Beginning with the first line of the data below, reproduce every line unchanged, ending with the line that holds "emercoin.com (94, 2293)".

[Source information]

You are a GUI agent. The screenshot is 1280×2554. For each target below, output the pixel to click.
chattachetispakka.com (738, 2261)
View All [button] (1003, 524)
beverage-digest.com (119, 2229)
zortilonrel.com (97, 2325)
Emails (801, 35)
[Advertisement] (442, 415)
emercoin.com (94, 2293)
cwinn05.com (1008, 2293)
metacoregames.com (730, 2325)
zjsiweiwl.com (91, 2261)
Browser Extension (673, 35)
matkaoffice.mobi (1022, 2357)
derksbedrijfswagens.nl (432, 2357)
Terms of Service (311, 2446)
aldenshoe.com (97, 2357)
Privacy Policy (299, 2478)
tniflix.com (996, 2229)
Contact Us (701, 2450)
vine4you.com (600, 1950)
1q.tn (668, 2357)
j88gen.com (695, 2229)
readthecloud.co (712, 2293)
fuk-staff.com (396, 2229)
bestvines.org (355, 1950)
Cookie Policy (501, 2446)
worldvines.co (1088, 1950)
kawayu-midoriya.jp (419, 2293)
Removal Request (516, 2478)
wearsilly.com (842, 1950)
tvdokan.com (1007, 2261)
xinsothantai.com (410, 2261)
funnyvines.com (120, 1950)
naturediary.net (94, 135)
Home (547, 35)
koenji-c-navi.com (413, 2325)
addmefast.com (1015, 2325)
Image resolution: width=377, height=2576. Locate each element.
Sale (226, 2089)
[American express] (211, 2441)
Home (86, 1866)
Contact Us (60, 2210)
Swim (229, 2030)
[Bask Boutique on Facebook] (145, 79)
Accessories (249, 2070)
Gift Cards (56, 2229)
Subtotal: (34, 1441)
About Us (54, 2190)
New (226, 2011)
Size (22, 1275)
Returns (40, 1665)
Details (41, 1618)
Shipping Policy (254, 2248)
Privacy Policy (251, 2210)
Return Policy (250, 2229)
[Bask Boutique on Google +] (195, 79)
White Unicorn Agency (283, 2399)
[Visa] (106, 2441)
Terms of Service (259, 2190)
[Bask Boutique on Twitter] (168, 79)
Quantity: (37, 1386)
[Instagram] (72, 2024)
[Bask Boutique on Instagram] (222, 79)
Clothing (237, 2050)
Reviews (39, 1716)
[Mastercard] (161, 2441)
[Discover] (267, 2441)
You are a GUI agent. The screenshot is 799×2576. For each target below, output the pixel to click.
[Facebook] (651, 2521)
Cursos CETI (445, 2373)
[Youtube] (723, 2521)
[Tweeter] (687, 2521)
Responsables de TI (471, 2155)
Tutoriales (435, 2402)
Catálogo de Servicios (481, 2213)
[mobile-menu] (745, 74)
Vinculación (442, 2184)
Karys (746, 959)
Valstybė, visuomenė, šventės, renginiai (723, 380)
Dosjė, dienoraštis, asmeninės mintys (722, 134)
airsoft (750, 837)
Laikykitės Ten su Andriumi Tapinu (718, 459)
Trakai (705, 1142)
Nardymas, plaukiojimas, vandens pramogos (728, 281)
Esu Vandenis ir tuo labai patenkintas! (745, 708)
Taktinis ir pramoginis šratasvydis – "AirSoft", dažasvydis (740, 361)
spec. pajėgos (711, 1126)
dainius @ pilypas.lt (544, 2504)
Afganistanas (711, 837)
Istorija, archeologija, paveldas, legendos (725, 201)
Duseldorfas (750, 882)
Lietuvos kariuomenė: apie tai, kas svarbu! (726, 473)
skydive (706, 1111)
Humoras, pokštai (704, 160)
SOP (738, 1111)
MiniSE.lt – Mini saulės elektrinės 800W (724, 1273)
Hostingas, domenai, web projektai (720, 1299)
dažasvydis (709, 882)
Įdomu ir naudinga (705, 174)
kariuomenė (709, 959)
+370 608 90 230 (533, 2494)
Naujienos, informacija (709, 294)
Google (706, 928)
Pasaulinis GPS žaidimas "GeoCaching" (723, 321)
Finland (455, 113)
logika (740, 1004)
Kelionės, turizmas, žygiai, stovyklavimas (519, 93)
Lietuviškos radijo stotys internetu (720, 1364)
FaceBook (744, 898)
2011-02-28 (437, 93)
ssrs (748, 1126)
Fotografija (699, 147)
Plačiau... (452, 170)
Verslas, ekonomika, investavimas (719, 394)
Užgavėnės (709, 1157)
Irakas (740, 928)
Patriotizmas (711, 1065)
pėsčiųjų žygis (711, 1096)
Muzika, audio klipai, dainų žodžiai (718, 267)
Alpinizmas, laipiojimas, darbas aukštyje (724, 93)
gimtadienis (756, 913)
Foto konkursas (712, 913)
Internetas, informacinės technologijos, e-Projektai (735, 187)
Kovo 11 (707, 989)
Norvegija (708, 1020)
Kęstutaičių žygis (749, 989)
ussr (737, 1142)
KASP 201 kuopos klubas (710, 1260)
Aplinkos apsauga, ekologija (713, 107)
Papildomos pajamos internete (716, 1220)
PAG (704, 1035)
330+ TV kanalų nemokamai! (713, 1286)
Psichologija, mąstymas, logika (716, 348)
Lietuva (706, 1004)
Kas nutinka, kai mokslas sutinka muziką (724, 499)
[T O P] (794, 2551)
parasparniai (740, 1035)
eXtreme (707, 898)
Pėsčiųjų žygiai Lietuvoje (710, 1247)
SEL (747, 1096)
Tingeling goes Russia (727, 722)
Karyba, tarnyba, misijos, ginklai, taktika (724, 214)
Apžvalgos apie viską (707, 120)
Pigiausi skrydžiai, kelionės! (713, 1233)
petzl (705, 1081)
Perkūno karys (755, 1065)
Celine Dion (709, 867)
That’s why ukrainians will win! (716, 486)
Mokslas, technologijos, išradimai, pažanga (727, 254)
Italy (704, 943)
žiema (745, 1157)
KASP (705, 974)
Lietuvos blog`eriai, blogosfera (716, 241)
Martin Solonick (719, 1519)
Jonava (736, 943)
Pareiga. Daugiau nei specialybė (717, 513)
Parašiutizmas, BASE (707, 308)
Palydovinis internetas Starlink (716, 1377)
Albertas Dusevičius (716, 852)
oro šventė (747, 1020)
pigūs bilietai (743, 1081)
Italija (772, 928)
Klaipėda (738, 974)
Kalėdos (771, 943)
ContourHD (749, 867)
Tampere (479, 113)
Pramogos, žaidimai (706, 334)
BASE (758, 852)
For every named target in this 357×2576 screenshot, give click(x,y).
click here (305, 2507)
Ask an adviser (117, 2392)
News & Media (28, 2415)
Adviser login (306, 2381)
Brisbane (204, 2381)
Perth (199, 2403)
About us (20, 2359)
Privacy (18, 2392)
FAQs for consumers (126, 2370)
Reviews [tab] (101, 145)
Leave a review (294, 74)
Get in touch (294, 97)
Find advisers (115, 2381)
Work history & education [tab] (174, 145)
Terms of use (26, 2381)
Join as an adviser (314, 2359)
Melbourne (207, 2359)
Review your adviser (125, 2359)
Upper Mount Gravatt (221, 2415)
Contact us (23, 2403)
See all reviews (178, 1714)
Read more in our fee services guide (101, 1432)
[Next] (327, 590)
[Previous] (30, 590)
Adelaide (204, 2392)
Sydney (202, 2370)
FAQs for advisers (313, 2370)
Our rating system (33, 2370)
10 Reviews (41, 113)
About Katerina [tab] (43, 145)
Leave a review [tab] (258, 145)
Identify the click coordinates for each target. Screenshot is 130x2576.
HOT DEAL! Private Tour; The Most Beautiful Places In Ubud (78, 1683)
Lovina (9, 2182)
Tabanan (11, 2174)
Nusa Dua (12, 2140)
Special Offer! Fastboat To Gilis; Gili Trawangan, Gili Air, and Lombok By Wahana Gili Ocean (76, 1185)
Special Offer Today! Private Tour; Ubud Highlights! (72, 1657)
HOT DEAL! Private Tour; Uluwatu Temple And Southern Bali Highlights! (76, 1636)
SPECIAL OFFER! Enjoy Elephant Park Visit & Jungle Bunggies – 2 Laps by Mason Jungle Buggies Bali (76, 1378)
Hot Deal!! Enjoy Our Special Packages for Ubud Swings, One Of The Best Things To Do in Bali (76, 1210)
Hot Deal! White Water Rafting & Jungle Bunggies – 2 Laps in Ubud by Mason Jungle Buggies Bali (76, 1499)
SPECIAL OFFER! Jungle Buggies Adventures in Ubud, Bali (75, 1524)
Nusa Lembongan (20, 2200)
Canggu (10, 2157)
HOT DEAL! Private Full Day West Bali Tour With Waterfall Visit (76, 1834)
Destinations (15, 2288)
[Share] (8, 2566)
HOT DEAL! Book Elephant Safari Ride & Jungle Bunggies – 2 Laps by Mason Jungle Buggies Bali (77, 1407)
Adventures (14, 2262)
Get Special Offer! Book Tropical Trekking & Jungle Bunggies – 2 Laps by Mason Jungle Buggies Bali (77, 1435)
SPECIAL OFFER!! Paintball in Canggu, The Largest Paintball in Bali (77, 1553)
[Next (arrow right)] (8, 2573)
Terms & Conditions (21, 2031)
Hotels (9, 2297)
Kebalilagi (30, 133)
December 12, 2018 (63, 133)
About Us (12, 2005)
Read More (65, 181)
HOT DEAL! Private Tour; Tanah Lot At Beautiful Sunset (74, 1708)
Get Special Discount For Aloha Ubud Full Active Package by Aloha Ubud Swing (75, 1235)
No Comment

[/Source information]

Solved exercise
You are a GUI agent. The screenshot is 1280×2554. For each target below, output the pixel to click.
chattachetispakka.com (738, 2261)
View All [button] (1003, 524)
beverage-digest.com (119, 2229)
zortilonrel.com (97, 2325)
Emails (801, 35)
[Advertisement] (442, 415)
emercoin.com (94, 2293)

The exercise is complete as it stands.